OBJECTIVE – Return the lines exactly as they appear in the entries, from the line containing "Screen dimensions: 265x206" down through the line containing "will (x=71, y=12).", including both of those lines.

— Start RECORDS —

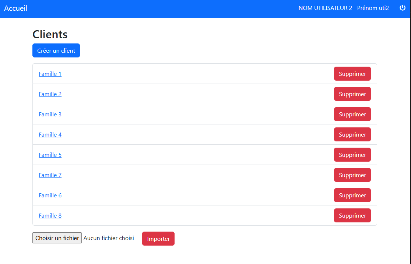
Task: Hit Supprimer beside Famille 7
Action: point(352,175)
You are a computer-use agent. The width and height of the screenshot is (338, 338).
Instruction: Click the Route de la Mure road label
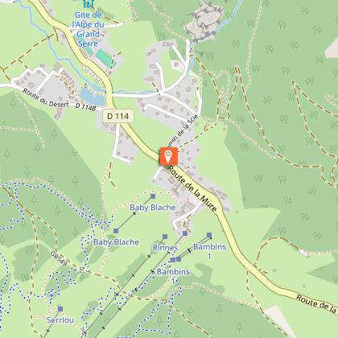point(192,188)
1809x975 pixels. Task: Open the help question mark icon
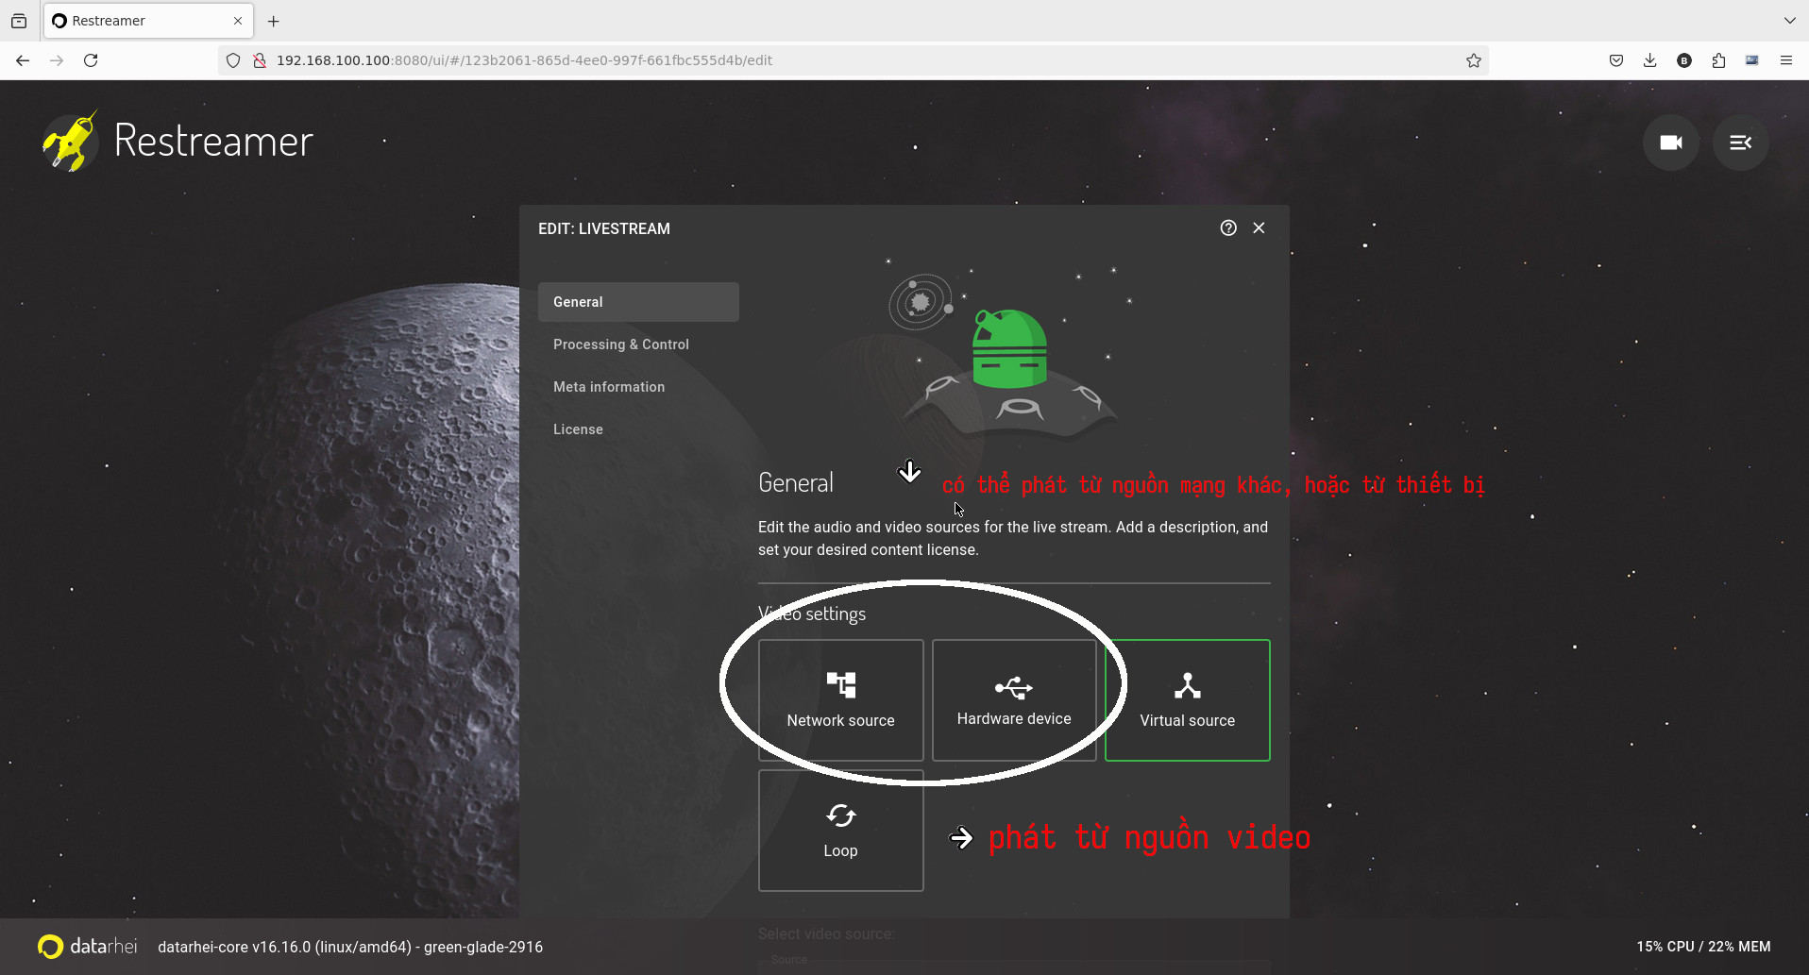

— End RECORDS —
— Start RECORDS —

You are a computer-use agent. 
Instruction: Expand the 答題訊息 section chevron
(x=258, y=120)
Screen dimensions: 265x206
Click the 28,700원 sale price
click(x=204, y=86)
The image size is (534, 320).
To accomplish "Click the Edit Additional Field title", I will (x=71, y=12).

— End RECORDS —
— Start RECORDS —

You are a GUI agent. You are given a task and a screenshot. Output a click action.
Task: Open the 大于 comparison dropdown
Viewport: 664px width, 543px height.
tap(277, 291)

— End RECORDS —

TASK ANSWER –
Screen dimensions: 265x206
Click the 28,700원 sale price
click(x=204, y=86)
The image size is (534, 320).
To accomplish "Click the Edit Additional Field title", I will (x=71, y=12).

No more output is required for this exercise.